New things started to stand out to me; a crow standing, a flower blooming - things that in the past might have gone unnoticed. When you are walking and focused on every step it helps you understand how much you miss in daily life. The idea of slowing down and focusing became very true for me. I am using that as I go forward, to be more focused and present.
You plan to go back next year for another attempt? What will you do differently this time around?
I am doing a different trek along the Annapurna trail, another mountain range on the western part of Nepal. I want to get to 16,000 feet so I am working on better acclimatization and preparing for that physical challenge.
Annapurna has a lot more culture involved along the way and it is a longer trek. I believe it is 150 miles and it is a 16- or 17-day journey. I would love to take more people along. I think it would make a great LGW trip and would love to go with other members.
I will head back in early March of 2021 for three weeks. Annapurna is really exciting. Plus, it is not expensive! The most expensive thing is the flight. While you are there it is only $100 per day for the guide, the meals, and the overnight stays.
Was getting there difficult due to travel restrictions?
I had to get my Visa from the Embassy of Nepal. I went to the embassy and begged them for it, and they gave it to me. You have to be tested for COVID before you get on the plane, again when you get to the path, and yet again on the way back. During my time on the trek, after I arrived at the little village you fly into, I never wore a mask once. Most of the locals didn’t know what COVID was aside from the fact that it had damaged their businesses.

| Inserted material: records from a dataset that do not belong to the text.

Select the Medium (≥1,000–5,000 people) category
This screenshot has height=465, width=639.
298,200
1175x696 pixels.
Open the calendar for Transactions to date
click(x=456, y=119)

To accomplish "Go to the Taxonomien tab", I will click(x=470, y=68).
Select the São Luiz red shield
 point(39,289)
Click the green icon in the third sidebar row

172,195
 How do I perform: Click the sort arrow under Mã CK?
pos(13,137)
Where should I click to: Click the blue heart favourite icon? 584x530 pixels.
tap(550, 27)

Before I went, I did have some hesitation about the dangers of contracting COVID. But I am blessed to be healthy, so that is a big plus. Once I got to Dulles Airport all of those concerns evaporated. I took pictures of the corridors and not one person could be seen. There was plenty of distancing. Everyone was in hazmat suits. There was no chance of getting anything on the planes, which was my biggest concern. There was a sense of comfort in the way people were handling themselves.
When I got to Nepal it was a bit more chaotic, people weren’t paying close attention to social distancing. Masks were worn as chin straps in a lot of cases. But I decided that I am not going to stop living because of this pandemic. I wanted to do this trek in a way that is responsible and mindful. I felt like it was now or never. I don’t know how physically fit I am going to be in a few years. I felt that the window of opportunity was shrinking.

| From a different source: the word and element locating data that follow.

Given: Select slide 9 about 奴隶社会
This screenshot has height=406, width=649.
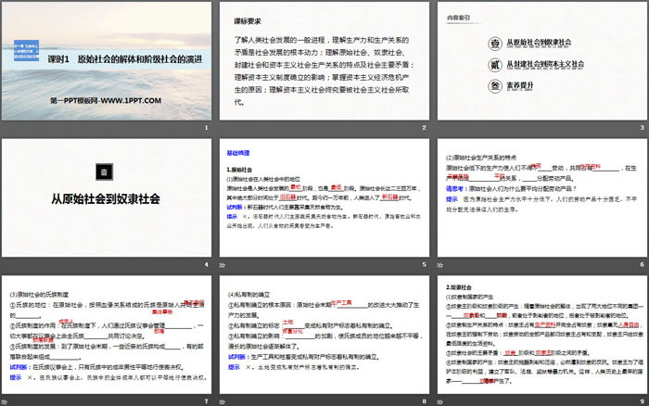Looking at the screenshot, I should point(540,338).
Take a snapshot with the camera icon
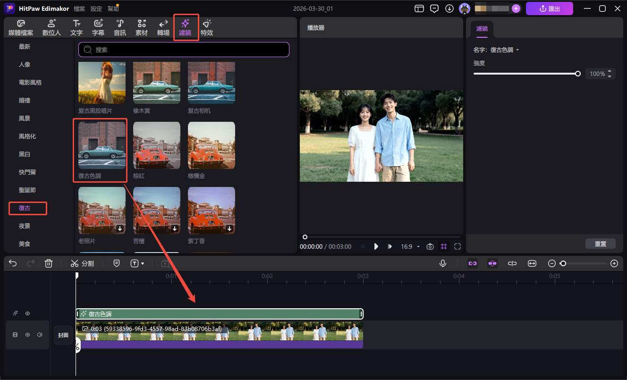 (430, 246)
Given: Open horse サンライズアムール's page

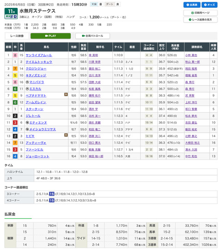Looking at the screenshot, I should (x=39, y=55).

I am grateful that I made the decision to go. The scenery is gorgeous. It goes through beautiful villages and the most exquisite mountains and typography and bridges. It looked almost like a classic Disney movie. I had never done a journey like this. With most trails I have been on, the rocks are well-packed, and the bridges are well laid out. Everest is much more challenging but doable. It just requires a fair amount of training. You don’t have to be an athlete. In 6 to 8 months, you can prepare. It is one of those things you can do in many different ways.
Right, but what about for those afraid of heights?

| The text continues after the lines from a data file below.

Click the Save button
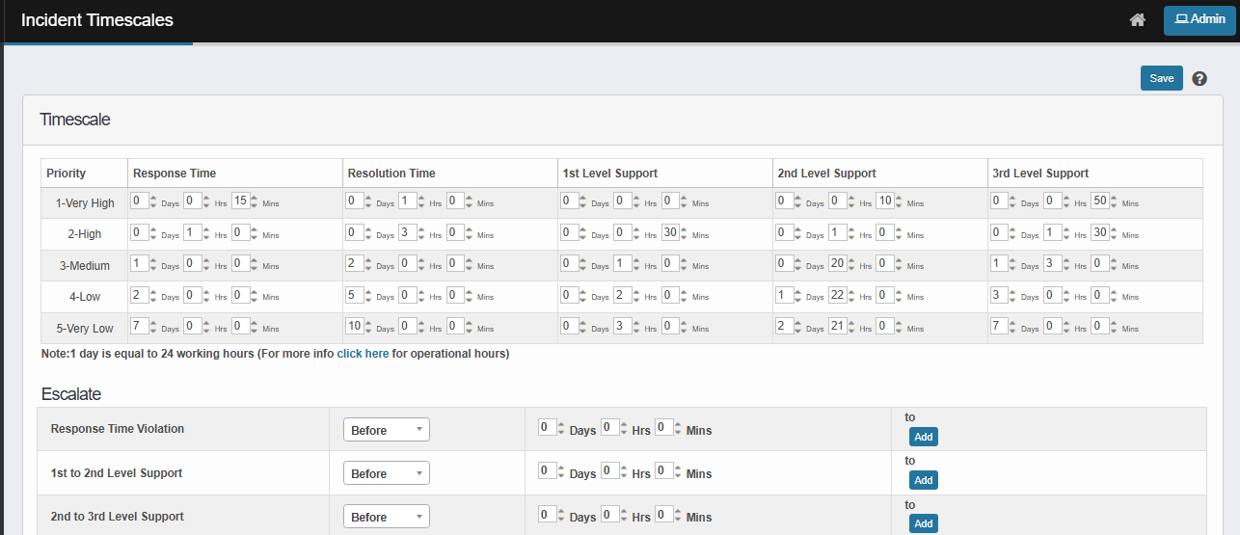This screenshot has width=1240, height=535. [x=1161, y=79]
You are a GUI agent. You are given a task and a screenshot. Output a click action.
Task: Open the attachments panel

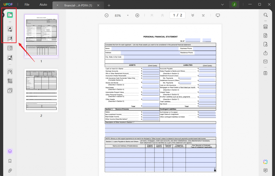point(10,170)
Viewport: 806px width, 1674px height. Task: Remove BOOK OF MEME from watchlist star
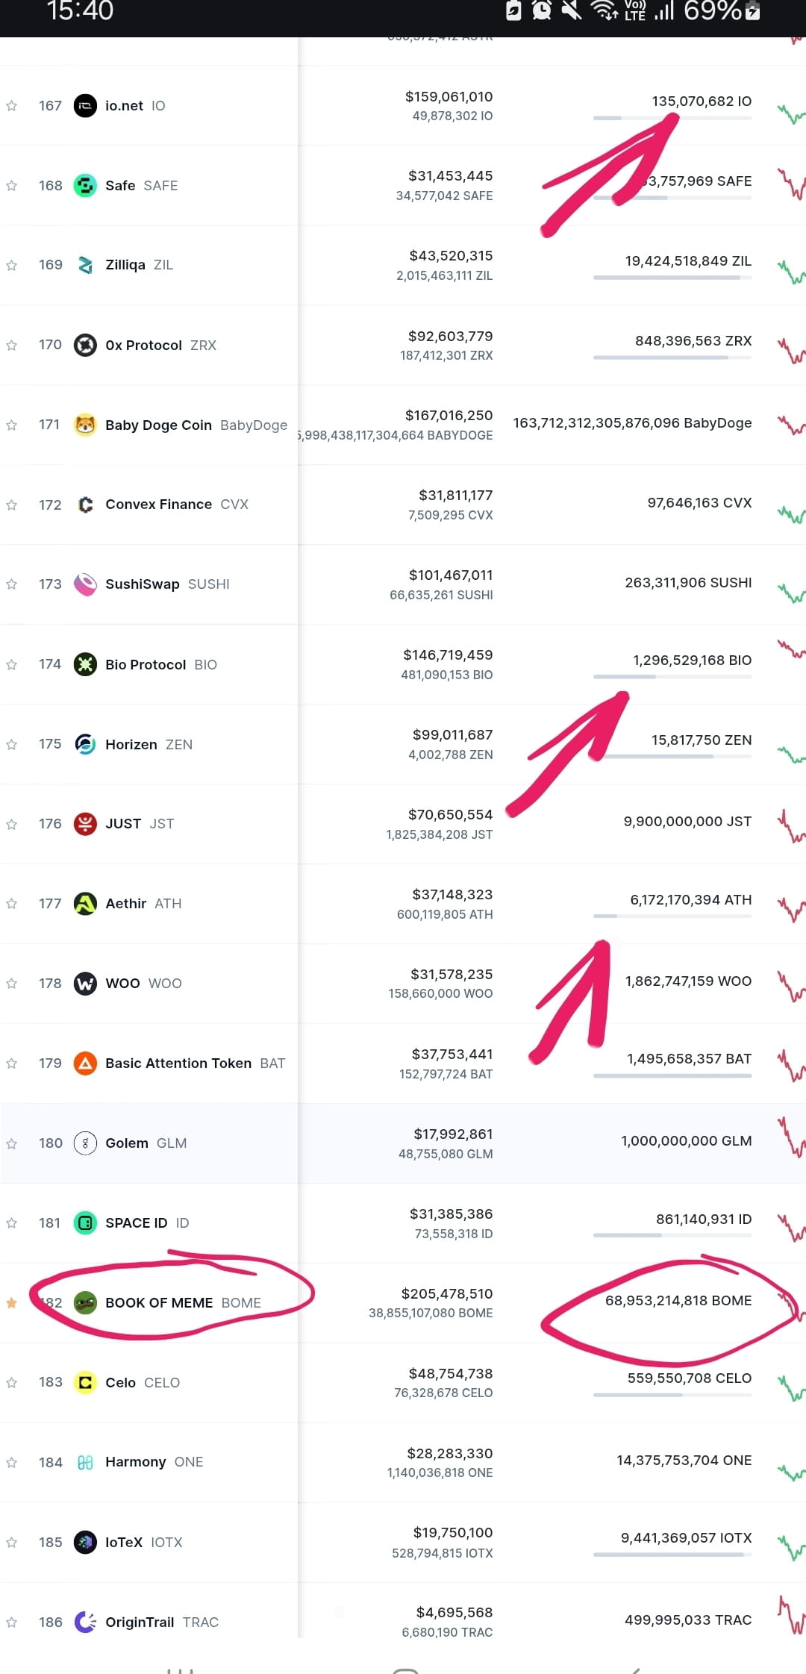point(11,1302)
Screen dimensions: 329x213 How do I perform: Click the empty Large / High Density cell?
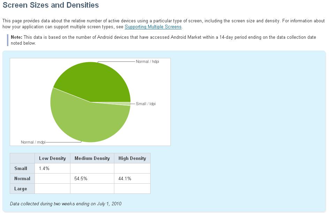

Actually, my own fear of heights is really pretty serious. My knees get weak, my hands sweat. For me, heights are really scary. You have to trick your mind to focus on something specific on the path like a rock or a branch. If I looked to the left, there would be a drop. There are metal bridges that are up to 1000 feet high, that are clanky, they sway with the wind. But when you are walking on 3-foot paths and there is a 1000-foot drop – you are focused.
Andy kept a journal of his trip that beautifully captures the experience and covers the challenges, victories, and moments of clarity and joy along the trek. You can read his Nepal Chronicles on the Busboys and Poets blog. If you are thinking about following a dream, there is no time better than the present.